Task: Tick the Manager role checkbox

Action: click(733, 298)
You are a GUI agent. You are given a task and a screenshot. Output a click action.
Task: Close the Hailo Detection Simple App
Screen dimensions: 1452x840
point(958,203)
***
● **TASK DETAILS**
From the line holding "Task: Close the Hailo Detection Simple App" to the last line of the records, quote each line exactly and add nothing.

● **RESPONSE TO THIS EXERCISE**
Task: Close the Hailo Detection Simple App
Screen dimensions: 1452x840
point(958,203)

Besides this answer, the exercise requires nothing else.